Tabel 4. Perbedaan Antara Sistem Bunga dan Bagi Hasil

Bunga Bagi hasil

1. Penentuan bunga dibuat pada waktu akad dengan asumsi usaha akan selalu menghasilkan keuntungan.

2. Besarnya persentase didasarkan pada jumlah dana/modal yang dipinjamkan 3. Bunga dapat mengambang/variabel, dan

besarnya naik turun sesuai dengan naik turunnya bunga patokan atau kondisi ekonomi

4. Pembayaran bunga tetap seperti yang dijanjikan tanpa pertimbangan apakah usaha yang dijalankan peminjam untung atau rugi.

5. Jumlah pembayaran bunga tidak meningkat sekalipun keuntungan naik berlipat ganda.

6. Eksistensi bunga diragukan (kalau tidak dikecam) oleh semua agama

1. Penentuan besarnya rasio/nisbah bagi hasil disepakati pada waktu akad dengan berpedoman pada kemungkinan untung rugi.

2. Besarnya rasio bagi hasil didasarkan pad jumlah keuntungan yang diperoleh. 3. Rasio bagi hasil tetap tidak berubah

selama akad masih berlaku, kecuali diubah atas kesepakatan bersama.

4. Bagi hasil bergantung pada keuntungan usaha yang dijalankan. Bila usaha merugi, kerugian akan ditanggung bersama oleh pihak bank dan debitur. 5. Jumlah pembagian laba meningkat sesuai

dengan peningkatan keuntungan

6. Tidak ada yang meragukan keabsahan bagi hasil.

Sumber: Ascarya (2007)

Menurut Wibowo dan Widodo (2005), perbedaan bagi hasil dengan metode bunga dapat diuraikan sebagai berikut:

1) Upaya preventif menghadapi kredit bermasalah

a. Pada metode bagi hasil, saat nasabah mengalami kerugian, hal ini merupakan indikasi bahwa nasabah mengalami inefesiensi usaha sehingga bank dapat menyarankan dengan segera upaya-upaya untuk meningkatkan efisiensi melalui restrukturisasi biaya.

b. Pada metode bunga, Pada saat debitor mengalami kerugian, bank kurang transfaran untuk melihat indikasi inefisiensi usaha karena kenaikan biaya dapat bersumber dari naiknya biaya bunga atau biaya lainnya. Bank baru mengetahui masalah yang dihadapi oleh debitur saat debitur telah terlambat menunggak pembayaran. Bila debitur gagal panen/usaha, maka akan timbul pembiayaan bermasalah yang dapat berakhir dengan penyitaan

2) Moral hazard

a. Pada metode bagi hasil, Bank dapat langsung mengetahui masalah yang dihadapi oleh mudharib dalam pemasaran (omset penjualan maupun gejolak harga penjualan). Bila nasabah mengalami kegagalan

usaha/panen, maka akan dibayar pada masa panen berikutnya sampai lunas.

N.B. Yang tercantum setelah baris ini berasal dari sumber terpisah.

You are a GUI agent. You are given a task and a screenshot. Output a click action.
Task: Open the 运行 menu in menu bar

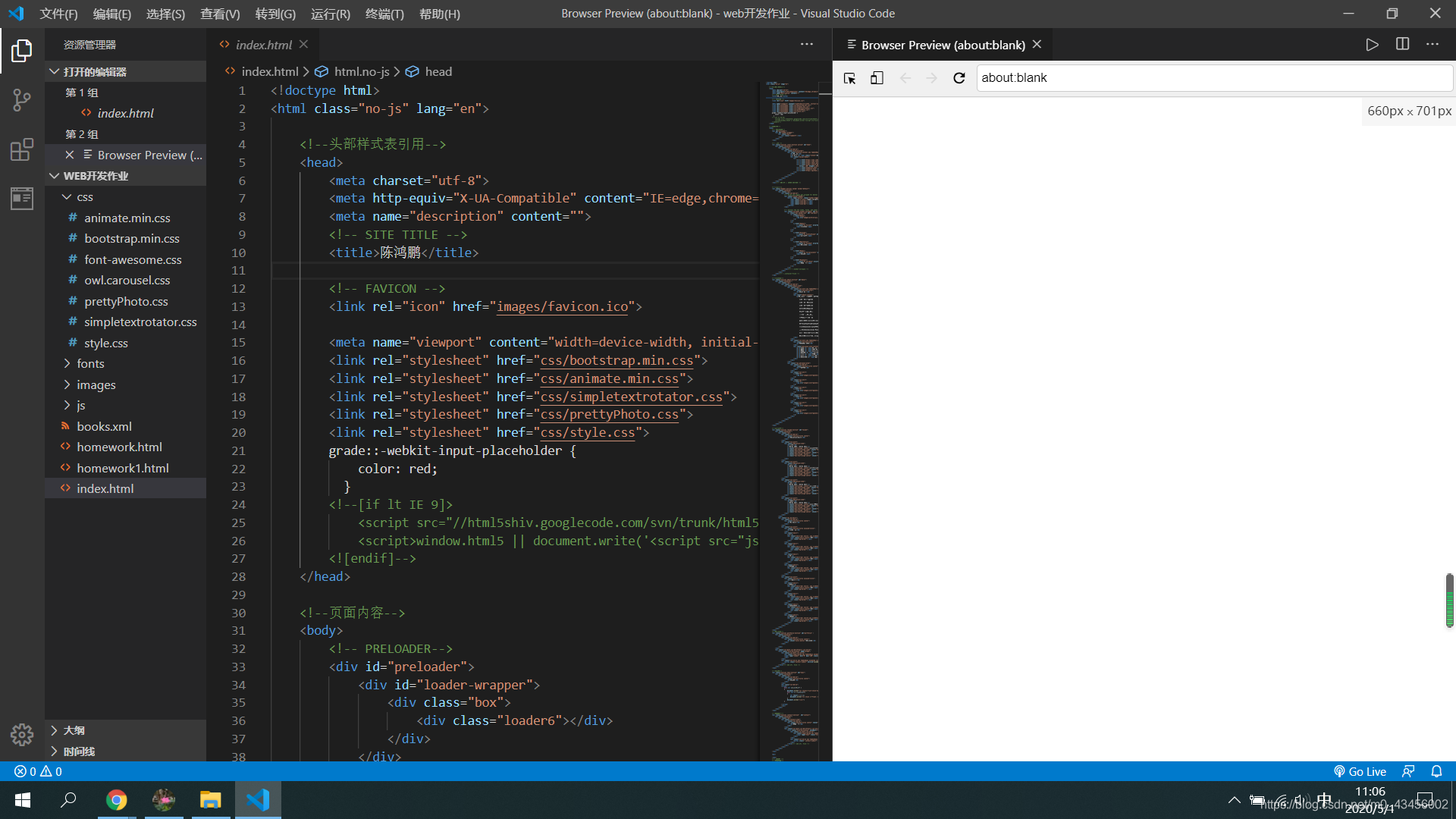click(x=330, y=13)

b. Pada metode bunga, debitur tidak ada motivasi untuk berbohong karena beban bunganya tetap sama apakah ia berbohong atau tidak. Bank hanya memberikan sanksi bagi yang menunggak tanpa memberikan insentif setiap kali pembayaran angsuran

3) Resiko kerugian usaha

a. Metode bagi hasil, sejak awal yaitu pada saat realisasi pendapatan lebih kecil dari proyeksinya, penanganan masalah nasabah yaitu tidak tercapainya proyeksi pendapatan cenderung sebagai tindakan mempertahankan imbalan bagi hasil bank, dan menyelamatkan aset bank serta sekaligus menjaga kelangsungan usaha nasabah

b. Metode bunga, seluruh kerugaian adalah tanggungjawab debitur. Bank cenderung pasif mengantisipasi sejak awal kemungkinan terjadinya kerugian nasabah. Bank baru aktif melakukan remedial setelah timbul masalah. Resiko kerugian bank diperkecil dengan usaha remedial. Penanganan kredit bermasalah cenderung sebagai tindakan penyelamatan aset. Remedial bank cenderung sulit mendapatkan kerjasama dari debitur untuk menyelesaikan utangnya.